Copy each of the following items word for word, with no changes.

* **SUPPLIED ENTRIES**
· · ·

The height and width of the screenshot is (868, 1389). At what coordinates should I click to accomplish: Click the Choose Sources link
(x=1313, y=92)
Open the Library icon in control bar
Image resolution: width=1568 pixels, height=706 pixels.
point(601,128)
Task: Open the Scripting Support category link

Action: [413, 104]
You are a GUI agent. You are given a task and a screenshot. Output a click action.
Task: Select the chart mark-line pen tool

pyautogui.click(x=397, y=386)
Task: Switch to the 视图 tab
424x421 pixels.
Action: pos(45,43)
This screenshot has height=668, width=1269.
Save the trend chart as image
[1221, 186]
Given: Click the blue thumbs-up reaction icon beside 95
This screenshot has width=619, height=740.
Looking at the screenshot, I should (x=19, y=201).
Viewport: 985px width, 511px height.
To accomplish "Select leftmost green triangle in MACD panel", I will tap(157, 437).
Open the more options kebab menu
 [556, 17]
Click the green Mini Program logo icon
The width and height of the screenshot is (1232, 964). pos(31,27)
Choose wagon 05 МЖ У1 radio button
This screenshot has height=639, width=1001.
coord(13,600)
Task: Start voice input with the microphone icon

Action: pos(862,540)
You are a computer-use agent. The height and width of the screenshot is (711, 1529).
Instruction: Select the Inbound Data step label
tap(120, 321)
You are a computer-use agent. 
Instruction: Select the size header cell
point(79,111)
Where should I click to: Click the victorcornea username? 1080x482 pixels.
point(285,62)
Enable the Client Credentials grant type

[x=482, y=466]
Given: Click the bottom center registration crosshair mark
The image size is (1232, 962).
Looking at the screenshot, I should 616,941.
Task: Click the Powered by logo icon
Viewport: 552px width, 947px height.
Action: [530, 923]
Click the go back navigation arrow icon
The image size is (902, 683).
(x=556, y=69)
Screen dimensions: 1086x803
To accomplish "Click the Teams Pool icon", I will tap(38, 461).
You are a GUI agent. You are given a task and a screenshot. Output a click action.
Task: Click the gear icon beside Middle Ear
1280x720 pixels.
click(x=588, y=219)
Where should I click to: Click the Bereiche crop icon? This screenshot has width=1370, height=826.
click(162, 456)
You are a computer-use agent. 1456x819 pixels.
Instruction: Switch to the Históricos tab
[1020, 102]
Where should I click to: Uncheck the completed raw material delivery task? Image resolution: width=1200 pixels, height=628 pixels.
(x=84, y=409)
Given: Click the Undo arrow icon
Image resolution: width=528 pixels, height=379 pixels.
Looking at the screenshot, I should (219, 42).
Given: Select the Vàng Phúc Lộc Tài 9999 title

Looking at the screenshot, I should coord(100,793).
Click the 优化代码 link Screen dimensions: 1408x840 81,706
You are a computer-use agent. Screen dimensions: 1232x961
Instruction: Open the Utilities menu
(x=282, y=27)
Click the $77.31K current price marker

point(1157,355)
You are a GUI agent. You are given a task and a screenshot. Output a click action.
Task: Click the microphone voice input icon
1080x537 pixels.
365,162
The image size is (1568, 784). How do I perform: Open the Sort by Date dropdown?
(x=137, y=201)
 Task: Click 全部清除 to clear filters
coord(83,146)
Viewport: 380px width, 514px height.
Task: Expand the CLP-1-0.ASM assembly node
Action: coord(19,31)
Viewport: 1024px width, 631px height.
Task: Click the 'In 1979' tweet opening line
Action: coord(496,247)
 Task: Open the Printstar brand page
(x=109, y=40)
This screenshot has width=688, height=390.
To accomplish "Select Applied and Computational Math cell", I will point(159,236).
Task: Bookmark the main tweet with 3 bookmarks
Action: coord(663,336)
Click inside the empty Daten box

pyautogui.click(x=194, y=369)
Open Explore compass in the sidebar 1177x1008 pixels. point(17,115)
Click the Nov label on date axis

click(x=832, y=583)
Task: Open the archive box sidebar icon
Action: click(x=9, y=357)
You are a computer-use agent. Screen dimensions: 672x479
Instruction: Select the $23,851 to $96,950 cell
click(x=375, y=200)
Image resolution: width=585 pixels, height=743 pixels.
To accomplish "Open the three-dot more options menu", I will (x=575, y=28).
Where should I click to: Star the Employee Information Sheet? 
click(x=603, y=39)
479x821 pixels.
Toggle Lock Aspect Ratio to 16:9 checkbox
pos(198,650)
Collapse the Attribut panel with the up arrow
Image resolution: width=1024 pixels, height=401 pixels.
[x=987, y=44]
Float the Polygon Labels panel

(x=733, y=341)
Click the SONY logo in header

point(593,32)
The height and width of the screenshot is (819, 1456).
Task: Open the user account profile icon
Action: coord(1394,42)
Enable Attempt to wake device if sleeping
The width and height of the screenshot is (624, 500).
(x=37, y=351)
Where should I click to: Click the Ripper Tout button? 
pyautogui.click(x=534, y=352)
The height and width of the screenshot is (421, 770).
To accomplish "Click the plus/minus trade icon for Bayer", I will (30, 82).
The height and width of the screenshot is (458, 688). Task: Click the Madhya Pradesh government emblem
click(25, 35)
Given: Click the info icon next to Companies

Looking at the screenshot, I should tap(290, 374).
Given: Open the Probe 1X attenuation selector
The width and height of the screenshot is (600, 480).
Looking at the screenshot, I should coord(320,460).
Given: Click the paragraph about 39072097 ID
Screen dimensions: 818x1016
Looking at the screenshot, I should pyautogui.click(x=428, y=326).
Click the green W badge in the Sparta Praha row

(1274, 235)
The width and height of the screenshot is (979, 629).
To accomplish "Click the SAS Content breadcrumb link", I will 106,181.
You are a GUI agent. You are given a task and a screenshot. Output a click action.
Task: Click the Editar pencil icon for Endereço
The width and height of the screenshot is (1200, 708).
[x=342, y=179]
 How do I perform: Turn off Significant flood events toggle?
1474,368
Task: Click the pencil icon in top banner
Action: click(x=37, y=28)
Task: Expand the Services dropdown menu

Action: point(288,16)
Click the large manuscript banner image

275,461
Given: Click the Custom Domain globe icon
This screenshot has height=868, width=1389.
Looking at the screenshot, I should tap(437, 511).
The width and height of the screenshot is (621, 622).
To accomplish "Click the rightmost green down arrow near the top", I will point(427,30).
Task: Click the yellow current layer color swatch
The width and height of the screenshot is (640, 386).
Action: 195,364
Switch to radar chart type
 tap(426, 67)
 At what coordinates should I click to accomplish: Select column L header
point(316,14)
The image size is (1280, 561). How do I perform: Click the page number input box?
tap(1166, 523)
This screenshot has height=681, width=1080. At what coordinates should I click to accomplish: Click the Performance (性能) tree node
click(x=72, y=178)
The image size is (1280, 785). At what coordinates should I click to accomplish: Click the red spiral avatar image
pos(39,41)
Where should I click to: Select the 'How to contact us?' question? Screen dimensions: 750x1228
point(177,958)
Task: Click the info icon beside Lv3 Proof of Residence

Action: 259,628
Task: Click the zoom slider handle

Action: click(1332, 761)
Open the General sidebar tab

· · ·

* **EXERCISE ANSWER**
The height and width of the screenshot is (868, 1389). At what coordinates should I click to accomplish: Click the Choose Sources link
(x=1313, y=92)
Open the Library icon in control bar
Image resolution: width=1568 pixels, height=706 pixels.
point(601,128)
Task: Open the Scripting Support category link

Action: [413, 104]
You are a GUI agent. You are given a task and a screenshot. Output a click action.
Task: Select the chart mark-line pen tool

pyautogui.click(x=397, y=386)
Task: Switch to the 视图 tab
424x421 pixels.
Action: pos(45,43)
This screenshot has height=668, width=1269.
Save the trend chart as image
[1221, 186]
Given: Click the blue thumbs-up reaction icon beside 95
This screenshot has width=619, height=740.
Looking at the screenshot, I should (x=19, y=201).
Viewport: 985px width, 511px height.
To accomplish "Select leftmost green triangle in MACD panel", I will tap(157, 437).
Open the more options kebab menu
 [556, 17]
Click the green Mini Program logo icon
The width and height of the screenshot is (1232, 964). pos(31,27)
Choose wagon 05 МЖ У1 radio button
This screenshot has height=639, width=1001.
coord(13,600)
Task: Start voice input with the microphone icon

Action: pos(862,540)
You are a computer-use agent. The height and width of the screenshot is (711, 1529).
Instruction: Select the Inbound Data step label
tap(120, 321)
You are a computer-use agent. 
Instruction: Select the size header cell
point(79,111)
Where should I click to: Click the victorcornea username? 1080x482 pixels.
point(285,62)
Enable the Client Credentials grant type

[x=482, y=466]
Given: Click the bottom center registration crosshair mark
The image size is (1232, 962).
Looking at the screenshot, I should 616,941.
Task: Click the Powered by logo icon
Viewport: 552px width, 947px height.
Action: [530, 923]
Click the go back navigation arrow icon
The image size is (902, 683).
(x=556, y=69)
Screen dimensions: 1086x803
To accomplish "Click the Teams Pool icon", I will tap(38, 461).
You are a GUI agent. You are given a task and a screenshot. Output a click action.
Task: Click the gear icon beside Middle Ear
1280x720 pixels.
click(x=588, y=219)
Where should I click to: Click the Bereiche crop icon? This screenshot has width=1370, height=826.
click(162, 456)
You are a computer-use agent. 1456x819 pixels.
Instruction: Switch to the Históricos tab
[1020, 102]
Where should I click to: Uncheck the completed raw material delivery task? Image resolution: width=1200 pixels, height=628 pixels.
(x=84, y=409)
Given: Click the Undo arrow icon
Image resolution: width=528 pixels, height=379 pixels.
Looking at the screenshot, I should (219, 42).
Given: Select the Vàng Phúc Lộc Tài 9999 title

Looking at the screenshot, I should coord(100,793).
Click the 优化代码 link Screen dimensions: 1408x840 81,706
You are a computer-use agent. Screen dimensions: 1232x961
Instruction: Open the Utilities menu
(x=282, y=27)
Click the $77.31K current price marker

point(1157,355)
You are a GUI agent. You are given a task and a screenshot. Output a click action.
Task: Click the microphone voice input icon
1080x537 pixels.
365,162
The image size is (1568, 784). How do I perform: Open the Sort by Date dropdown?
(x=137, y=201)
 Task: Click 全部清除 to clear filters
coord(83,146)
Viewport: 380px width, 514px height.
Task: Expand the CLP-1-0.ASM assembly node
Action: coord(19,31)
Viewport: 1024px width, 631px height.
Task: Click the 'In 1979' tweet opening line
Action: coord(496,247)
 Task: Open the Printstar brand page
(x=109, y=40)
This screenshot has width=688, height=390.
To accomplish "Select Applied and Computational Math cell", I will point(159,236).
Task: Bookmark the main tweet with 3 bookmarks
Action: coord(663,336)
Click inside the empty Daten box

pyautogui.click(x=194, y=369)
Open Explore compass in the sidebar 1177x1008 pixels. point(17,115)
Click the Nov label on date axis

click(x=832, y=583)
Task: Open the archive box sidebar icon
Action: click(x=9, y=357)
You are a computer-use agent. Screen dimensions: 672x479
Instruction: Select the $23,851 to $96,950 cell
click(x=375, y=200)
Image resolution: width=585 pixels, height=743 pixels.
To accomplish "Open the three-dot more options menu", I will (x=575, y=28).
Where should I click to: Star the Employee Information Sheet? 
click(x=603, y=39)
479x821 pixels.
Toggle Lock Aspect Ratio to 16:9 checkbox
pos(198,650)
Collapse the Attribut panel with the up arrow
Image resolution: width=1024 pixels, height=401 pixels.
[x=987, y=44]
Float the Polygon Labels panel

(x=733, y=341)
Click the SONY logo in header

point(593,32)
The height and width of the screenshot is (819, 1456).
Task: Open the user account profile icon
Action: coord(1394,42)
Enable Attempt to wake device if sleeping
The width and height of the screenshot is (624, 500).
(x=37, y=351)
Where should I click to: Click the Ripper Tout button? 
pyautogui.click(x=534, y=352)
The height and width of the screenshot is (421, 770).
To accomplish "Click the plus/minus trade icon for Bayer", I will (30, 82).
The height and width of the screenshot is (458, 688). Task: Click the Madhya Pradesh government emblem
click(25, 35)
Given: Click the info icon next to Companies

Looking at the screenshot, I should tap(290, 374).
Given: Open the Probe 1X attenuation selector
The width and height of the screenshot is (600, 480).
Looking at the screenshot, I should coord(320,460).
Given: Click the paragraph about 39072097 ID
Screen dimensions: 818x1016
Looking at the screenshot, I should pyautogui.click(x=428, y=326).
Click the green W badge in the Sparta Praha row

(1274, 235)
The width and height of the screenshot is (979, 629).
To accomplish "Click the SAS Content breadcrumb link", I will 106,181.
You are a GUI agent. You are given a task and a screenshot. Output a click action.
Task: Click the Editar pencil icon for Endereço
The width and height of the screenshot is (1200, 708).
[x=342, y=179]
 How do I perform: Turn off Significant flood events toggle?
1474,368
Task: Click the pencil icon in top banner
Action: click(x=37, y=28)
Task: Expand the Services dropdown menu

Action: point(288,16)
Click the large manuscript banner image

275,461
Given: Click the Custom Domain globe icon
This screenshot has height=868, width=1389.
Looking at the screenshot, I should tap(437, 511).
The width and height of the screenshot is (621, 622).
To accomplish "Click the rightmost green down arrow near the top", I will point(427,30).
Task: Click the yellow current layer color swatch
The width and height of the screenshot is (640, 386).
Action: 195,364
Switch to radar chart type
 tap(426, 67)
 At what coordinates should I click to accomplish: Select column L header
point(316,14)
The image size is (1280, 561). How do I perform: Click the page number input box?
tap(1166, 523)
This screenshot has height=681, width=1080. At what coordinates should I click to accomplish: Click the Performance (性能) tree node
click(x=72, y=178)
The image size is (1280, 785). At what coordinates should I click to accomplish: Click the red spiral avatar image
pos(39,41)
Where should I click to: Select the 'How to contact us?' question? Screen dimensions: 750x1228
point(177,958)
Task: Click the info icon beside Lv3 Proof of Residence

Action: 259,628
Task: Click the zoom slider handle

Action: click(1332, 761)
Open the General sidebar tab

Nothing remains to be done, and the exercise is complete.